● Activity:
Every line in the listing below that holds the word "circle" should be returned.

● Task material:
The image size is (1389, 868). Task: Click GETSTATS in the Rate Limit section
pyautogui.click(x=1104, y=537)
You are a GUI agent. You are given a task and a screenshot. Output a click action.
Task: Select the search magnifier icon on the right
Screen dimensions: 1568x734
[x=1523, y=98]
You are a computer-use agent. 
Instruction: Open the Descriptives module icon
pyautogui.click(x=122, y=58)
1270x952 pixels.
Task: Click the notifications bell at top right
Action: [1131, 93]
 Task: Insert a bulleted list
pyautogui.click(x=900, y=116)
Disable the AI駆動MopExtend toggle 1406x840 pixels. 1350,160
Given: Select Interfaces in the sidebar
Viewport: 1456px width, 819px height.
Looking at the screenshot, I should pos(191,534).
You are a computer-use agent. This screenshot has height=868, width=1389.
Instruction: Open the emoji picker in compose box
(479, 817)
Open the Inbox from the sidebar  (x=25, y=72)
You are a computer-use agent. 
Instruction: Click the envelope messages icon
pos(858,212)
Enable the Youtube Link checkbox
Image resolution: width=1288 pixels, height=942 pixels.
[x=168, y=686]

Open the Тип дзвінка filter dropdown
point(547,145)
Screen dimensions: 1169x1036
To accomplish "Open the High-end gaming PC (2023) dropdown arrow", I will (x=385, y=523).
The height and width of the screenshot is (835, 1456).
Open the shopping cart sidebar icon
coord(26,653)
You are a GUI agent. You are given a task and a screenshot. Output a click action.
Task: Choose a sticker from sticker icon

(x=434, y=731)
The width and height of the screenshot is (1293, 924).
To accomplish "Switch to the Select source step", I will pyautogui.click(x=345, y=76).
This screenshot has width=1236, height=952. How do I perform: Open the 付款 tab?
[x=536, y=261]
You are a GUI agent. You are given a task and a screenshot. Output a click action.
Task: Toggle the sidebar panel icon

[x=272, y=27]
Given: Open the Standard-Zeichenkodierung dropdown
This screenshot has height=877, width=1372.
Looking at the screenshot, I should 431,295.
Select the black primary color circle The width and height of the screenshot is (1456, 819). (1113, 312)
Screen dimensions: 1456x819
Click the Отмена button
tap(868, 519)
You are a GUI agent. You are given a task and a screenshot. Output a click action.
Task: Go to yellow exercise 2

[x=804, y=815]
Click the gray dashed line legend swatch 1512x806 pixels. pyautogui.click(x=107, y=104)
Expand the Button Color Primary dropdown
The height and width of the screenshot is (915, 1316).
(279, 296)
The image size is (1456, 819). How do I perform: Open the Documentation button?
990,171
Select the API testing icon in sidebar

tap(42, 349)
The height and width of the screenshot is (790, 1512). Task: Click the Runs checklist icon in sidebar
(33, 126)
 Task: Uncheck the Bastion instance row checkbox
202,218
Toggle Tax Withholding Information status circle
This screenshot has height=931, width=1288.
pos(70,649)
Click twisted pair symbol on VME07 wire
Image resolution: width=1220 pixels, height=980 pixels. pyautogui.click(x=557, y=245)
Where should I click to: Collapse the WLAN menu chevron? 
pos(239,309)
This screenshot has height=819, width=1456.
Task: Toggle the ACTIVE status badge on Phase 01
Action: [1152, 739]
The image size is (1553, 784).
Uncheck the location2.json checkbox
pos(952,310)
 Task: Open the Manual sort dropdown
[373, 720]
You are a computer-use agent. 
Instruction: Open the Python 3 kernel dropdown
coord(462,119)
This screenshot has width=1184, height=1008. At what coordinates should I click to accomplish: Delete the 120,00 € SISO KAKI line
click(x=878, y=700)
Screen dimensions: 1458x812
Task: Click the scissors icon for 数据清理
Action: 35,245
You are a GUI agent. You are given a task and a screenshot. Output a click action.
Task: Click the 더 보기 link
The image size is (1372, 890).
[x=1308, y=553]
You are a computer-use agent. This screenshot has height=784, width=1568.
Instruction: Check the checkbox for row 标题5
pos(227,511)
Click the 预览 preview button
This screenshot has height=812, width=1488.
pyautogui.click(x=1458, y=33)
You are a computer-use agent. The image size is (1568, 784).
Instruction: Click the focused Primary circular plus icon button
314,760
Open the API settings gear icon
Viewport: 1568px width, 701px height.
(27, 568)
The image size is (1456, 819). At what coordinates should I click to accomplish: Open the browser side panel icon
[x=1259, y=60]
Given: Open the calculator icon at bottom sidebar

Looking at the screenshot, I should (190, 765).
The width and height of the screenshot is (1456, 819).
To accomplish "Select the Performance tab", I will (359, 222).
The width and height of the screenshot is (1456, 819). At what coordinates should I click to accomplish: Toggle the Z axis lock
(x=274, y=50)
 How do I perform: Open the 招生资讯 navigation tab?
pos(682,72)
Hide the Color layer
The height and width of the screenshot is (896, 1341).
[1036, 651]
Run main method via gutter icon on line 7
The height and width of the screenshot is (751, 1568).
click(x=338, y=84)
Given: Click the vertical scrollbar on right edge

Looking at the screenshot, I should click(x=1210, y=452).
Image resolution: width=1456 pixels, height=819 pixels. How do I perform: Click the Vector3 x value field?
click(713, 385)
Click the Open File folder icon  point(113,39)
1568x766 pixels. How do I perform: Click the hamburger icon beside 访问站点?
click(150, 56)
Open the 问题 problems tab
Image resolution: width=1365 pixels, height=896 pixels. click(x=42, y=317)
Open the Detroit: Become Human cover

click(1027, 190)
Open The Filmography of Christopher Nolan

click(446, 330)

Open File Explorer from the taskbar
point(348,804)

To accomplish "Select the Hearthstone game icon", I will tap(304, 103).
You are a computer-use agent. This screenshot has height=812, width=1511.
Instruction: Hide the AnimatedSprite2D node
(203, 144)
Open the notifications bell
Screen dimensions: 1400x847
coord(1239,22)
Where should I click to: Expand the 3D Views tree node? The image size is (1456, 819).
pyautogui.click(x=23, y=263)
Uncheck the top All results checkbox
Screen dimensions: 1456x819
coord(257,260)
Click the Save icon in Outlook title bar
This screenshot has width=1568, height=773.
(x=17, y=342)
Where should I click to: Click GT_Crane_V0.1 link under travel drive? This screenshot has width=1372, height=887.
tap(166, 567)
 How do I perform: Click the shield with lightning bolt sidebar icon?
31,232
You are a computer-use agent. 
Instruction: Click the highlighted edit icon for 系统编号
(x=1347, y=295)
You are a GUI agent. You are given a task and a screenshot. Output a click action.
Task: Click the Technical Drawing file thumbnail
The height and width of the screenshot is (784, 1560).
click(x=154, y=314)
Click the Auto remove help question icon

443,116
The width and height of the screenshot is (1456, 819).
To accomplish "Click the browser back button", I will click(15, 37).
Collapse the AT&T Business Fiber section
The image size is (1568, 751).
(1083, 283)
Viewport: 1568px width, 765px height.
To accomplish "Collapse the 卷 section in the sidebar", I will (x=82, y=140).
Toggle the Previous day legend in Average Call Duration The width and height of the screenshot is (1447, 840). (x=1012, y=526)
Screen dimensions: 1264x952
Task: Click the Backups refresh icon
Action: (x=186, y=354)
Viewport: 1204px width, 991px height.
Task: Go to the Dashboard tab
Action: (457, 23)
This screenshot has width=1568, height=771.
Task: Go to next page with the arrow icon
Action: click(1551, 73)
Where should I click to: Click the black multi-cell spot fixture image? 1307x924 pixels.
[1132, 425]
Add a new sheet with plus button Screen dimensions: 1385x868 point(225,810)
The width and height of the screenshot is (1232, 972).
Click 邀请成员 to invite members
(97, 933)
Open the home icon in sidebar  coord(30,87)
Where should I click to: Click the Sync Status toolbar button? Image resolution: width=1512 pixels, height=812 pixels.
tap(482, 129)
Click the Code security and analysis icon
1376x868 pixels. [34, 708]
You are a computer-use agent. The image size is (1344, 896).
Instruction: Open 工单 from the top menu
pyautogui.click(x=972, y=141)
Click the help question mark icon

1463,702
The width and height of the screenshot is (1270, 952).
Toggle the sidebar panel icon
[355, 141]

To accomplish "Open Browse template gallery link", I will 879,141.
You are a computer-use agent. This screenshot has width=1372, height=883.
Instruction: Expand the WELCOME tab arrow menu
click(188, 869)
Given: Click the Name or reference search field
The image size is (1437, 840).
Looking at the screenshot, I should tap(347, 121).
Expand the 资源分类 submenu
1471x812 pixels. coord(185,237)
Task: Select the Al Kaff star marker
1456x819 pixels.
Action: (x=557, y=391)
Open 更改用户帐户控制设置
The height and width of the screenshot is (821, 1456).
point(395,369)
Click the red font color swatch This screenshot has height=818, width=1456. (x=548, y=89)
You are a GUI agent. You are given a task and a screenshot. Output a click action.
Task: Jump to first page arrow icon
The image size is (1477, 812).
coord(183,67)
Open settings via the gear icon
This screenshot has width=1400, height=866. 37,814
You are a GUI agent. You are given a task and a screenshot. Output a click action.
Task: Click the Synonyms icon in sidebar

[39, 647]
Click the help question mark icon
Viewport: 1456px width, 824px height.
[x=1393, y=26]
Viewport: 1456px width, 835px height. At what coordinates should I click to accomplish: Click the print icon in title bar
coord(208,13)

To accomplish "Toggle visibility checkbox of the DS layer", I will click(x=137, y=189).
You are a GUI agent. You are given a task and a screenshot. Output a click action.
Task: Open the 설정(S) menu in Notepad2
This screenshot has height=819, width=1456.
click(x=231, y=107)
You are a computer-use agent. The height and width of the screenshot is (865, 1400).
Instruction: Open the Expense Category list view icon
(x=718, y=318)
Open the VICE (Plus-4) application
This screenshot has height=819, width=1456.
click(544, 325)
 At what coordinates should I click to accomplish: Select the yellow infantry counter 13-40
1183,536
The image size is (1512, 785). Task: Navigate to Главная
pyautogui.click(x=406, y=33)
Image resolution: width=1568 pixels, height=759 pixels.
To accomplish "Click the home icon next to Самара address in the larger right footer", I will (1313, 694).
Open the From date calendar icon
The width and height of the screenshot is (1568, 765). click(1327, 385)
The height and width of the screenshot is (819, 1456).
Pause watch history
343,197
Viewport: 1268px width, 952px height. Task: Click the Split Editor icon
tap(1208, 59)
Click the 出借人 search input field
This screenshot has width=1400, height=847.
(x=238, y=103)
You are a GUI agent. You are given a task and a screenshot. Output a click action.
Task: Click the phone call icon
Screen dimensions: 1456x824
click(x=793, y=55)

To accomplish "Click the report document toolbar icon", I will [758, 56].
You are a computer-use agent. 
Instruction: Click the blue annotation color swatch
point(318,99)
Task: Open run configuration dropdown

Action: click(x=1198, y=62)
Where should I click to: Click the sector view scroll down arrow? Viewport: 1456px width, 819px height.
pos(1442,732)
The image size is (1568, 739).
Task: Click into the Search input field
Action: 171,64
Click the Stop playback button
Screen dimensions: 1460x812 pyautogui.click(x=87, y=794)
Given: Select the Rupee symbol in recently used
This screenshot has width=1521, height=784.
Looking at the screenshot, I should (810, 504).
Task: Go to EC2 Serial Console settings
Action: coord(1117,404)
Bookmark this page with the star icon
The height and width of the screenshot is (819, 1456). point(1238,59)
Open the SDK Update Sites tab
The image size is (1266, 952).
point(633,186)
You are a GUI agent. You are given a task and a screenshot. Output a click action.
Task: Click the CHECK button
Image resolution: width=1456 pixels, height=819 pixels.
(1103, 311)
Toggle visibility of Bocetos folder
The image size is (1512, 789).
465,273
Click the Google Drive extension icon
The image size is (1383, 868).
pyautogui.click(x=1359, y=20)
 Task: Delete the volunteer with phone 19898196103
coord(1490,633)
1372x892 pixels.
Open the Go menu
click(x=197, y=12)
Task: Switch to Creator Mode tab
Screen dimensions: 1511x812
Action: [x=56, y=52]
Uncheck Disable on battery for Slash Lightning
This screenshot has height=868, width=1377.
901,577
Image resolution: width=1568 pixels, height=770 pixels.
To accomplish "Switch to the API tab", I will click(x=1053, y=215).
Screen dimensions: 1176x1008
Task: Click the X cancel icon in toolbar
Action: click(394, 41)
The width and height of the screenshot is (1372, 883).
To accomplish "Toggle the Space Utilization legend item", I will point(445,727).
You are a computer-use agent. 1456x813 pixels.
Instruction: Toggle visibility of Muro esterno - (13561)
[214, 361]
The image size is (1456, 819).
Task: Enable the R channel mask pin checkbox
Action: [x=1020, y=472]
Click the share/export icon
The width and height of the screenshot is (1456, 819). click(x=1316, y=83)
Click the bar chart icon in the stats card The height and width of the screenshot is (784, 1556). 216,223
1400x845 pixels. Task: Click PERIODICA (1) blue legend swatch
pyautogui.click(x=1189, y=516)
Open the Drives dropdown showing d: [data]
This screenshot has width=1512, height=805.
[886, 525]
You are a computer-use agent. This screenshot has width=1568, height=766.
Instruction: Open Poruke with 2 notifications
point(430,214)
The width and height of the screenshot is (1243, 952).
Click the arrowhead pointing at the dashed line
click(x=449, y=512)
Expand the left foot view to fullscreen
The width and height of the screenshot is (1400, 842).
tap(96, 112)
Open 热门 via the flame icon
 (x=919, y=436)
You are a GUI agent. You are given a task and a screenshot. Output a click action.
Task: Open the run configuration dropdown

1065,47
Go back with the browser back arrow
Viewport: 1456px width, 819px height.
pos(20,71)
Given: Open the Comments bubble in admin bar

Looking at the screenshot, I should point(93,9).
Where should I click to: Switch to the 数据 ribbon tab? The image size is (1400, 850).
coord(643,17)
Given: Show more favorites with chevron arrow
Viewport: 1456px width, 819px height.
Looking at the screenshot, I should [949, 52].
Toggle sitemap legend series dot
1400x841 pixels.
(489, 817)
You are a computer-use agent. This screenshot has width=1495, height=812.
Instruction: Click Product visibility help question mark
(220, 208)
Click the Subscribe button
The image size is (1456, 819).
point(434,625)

● Exercise result:
Select the black primary color circle The width and height of the screenshot is (1456, 819). (1113, 312)
Toggle Tax Withholding Information status circle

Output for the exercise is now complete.